(Pixel coordinate grounding data)

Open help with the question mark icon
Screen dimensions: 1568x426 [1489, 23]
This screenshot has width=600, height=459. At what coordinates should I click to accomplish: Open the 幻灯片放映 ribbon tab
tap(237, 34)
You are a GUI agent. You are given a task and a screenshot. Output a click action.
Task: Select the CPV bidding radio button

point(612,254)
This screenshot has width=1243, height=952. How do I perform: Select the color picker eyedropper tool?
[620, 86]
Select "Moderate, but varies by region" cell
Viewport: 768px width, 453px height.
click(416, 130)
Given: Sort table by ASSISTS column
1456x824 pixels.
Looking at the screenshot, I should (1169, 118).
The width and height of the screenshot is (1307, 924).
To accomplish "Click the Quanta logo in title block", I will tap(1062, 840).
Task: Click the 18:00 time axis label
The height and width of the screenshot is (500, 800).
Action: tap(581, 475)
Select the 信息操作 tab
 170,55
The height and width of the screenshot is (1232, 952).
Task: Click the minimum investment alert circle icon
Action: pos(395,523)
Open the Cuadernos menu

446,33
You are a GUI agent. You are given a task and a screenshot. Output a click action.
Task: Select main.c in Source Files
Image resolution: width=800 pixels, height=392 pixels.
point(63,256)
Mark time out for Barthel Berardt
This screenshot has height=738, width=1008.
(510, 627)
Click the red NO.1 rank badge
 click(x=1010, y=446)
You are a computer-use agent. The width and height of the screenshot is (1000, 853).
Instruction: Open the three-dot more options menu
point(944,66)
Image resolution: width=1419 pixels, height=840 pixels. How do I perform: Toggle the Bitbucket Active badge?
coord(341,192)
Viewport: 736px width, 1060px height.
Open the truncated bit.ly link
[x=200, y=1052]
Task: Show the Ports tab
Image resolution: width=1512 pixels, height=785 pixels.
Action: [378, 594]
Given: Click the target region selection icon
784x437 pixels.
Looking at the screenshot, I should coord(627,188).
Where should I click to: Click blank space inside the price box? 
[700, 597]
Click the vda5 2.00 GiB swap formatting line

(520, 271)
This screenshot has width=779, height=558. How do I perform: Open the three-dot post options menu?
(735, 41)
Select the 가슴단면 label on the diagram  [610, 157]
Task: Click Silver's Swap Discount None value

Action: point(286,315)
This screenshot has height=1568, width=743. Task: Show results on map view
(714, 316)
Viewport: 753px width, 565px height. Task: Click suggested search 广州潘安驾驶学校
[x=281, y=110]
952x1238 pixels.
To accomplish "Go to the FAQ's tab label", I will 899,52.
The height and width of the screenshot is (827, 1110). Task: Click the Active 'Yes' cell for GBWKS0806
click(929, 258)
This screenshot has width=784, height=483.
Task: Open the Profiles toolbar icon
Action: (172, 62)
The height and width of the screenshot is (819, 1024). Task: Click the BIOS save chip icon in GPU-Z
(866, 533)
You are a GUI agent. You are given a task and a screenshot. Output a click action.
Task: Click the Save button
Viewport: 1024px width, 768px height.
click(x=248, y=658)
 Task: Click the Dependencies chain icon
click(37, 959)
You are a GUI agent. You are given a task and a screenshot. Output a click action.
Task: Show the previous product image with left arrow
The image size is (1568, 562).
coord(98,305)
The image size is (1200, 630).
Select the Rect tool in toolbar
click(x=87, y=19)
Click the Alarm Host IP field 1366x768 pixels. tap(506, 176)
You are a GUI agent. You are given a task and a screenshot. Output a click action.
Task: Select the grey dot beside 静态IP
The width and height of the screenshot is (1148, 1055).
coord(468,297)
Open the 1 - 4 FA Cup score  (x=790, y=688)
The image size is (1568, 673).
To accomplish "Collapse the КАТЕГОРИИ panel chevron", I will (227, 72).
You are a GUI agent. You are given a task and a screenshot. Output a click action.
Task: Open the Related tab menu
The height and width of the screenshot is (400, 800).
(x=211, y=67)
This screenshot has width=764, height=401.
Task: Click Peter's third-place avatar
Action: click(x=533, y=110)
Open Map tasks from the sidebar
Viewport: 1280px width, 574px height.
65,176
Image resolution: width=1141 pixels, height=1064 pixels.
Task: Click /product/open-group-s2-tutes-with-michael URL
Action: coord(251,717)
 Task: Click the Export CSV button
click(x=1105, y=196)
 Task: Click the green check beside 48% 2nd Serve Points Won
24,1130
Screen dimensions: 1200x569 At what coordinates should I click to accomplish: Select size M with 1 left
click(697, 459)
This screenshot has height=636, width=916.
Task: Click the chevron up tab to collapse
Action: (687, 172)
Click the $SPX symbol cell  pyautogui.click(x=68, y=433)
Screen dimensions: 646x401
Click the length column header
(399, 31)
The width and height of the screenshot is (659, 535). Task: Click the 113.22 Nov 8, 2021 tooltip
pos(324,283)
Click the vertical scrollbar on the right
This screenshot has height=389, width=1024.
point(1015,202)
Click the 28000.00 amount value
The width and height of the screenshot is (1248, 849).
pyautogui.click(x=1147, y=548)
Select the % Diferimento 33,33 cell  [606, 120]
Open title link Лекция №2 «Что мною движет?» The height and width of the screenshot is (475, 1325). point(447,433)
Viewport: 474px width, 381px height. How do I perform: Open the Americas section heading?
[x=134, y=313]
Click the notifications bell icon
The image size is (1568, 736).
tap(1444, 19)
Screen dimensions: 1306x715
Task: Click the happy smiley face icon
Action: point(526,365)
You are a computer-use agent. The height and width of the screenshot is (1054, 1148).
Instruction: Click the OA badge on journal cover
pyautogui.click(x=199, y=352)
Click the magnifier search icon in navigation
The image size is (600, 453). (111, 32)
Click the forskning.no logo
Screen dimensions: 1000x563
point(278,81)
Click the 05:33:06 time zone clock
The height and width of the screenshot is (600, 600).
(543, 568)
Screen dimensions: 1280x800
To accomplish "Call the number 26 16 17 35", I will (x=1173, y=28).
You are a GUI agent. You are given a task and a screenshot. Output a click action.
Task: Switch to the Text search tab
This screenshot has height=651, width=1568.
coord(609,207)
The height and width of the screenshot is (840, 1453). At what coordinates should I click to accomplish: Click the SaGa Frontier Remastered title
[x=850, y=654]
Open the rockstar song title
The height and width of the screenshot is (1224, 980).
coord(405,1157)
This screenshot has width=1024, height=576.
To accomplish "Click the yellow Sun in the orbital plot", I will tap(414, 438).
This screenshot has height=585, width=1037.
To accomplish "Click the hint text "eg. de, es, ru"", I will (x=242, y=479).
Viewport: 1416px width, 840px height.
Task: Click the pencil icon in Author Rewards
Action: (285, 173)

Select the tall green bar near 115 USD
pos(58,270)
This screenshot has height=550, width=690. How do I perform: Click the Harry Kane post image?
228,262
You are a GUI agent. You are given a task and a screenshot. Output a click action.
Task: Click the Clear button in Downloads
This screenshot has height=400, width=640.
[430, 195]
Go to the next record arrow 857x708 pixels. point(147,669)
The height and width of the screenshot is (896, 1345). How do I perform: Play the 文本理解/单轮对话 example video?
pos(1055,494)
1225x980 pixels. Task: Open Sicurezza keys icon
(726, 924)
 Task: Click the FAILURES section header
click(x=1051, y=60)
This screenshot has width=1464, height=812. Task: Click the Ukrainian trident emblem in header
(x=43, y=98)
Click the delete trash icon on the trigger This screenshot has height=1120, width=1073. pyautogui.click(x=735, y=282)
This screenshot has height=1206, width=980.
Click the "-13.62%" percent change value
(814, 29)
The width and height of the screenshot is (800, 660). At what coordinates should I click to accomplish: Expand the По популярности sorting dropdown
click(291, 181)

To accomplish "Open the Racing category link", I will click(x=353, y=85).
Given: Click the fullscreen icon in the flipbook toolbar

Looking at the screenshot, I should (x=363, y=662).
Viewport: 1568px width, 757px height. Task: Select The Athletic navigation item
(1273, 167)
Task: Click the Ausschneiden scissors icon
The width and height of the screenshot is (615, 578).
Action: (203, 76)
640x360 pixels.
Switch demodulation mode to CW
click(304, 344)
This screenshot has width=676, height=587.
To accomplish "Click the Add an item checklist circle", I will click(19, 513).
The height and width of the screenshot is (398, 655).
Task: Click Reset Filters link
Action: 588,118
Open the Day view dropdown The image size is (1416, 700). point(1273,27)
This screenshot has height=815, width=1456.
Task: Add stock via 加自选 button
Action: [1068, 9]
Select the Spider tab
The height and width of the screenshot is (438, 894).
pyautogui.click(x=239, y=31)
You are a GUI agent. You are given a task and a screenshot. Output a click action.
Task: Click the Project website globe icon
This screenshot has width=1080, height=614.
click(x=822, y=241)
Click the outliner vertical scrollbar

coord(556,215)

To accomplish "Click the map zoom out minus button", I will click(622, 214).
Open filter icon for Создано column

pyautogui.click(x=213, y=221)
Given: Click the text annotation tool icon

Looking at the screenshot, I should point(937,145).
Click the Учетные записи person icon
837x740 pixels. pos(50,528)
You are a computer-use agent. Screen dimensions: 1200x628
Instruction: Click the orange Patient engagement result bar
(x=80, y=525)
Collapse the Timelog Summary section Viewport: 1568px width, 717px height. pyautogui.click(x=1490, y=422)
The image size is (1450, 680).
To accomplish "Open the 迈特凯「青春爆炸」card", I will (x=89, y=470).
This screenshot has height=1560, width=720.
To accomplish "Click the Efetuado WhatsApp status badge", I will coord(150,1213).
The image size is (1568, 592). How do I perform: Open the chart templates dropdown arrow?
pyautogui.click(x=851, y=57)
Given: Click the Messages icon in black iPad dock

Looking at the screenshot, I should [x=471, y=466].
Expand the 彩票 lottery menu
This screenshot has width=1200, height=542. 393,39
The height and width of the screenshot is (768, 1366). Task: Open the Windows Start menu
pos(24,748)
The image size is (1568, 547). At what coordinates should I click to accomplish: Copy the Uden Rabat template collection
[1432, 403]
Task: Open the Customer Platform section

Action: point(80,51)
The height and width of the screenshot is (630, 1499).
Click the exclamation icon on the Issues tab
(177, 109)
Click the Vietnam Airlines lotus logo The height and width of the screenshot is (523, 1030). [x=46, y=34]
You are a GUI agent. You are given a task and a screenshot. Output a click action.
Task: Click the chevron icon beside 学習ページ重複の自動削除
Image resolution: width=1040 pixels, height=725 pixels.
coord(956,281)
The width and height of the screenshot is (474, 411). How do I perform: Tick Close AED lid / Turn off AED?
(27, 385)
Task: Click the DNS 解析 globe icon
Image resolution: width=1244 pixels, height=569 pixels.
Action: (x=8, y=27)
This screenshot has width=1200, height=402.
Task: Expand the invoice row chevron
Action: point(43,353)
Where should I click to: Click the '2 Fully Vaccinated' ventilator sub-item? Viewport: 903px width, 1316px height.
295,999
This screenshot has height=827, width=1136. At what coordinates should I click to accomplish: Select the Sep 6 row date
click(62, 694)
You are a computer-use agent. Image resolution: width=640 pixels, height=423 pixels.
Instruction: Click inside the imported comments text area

TASK ITEM → The expected answer is each line of the records above that includes the string "label".

TASK RESULT →
Task: Click the 18:00 time axis label
Select the 가슴단면 label on the diagram  [610, 157]
To accomplish "Go to the FAQ's tab label", I will 899,52.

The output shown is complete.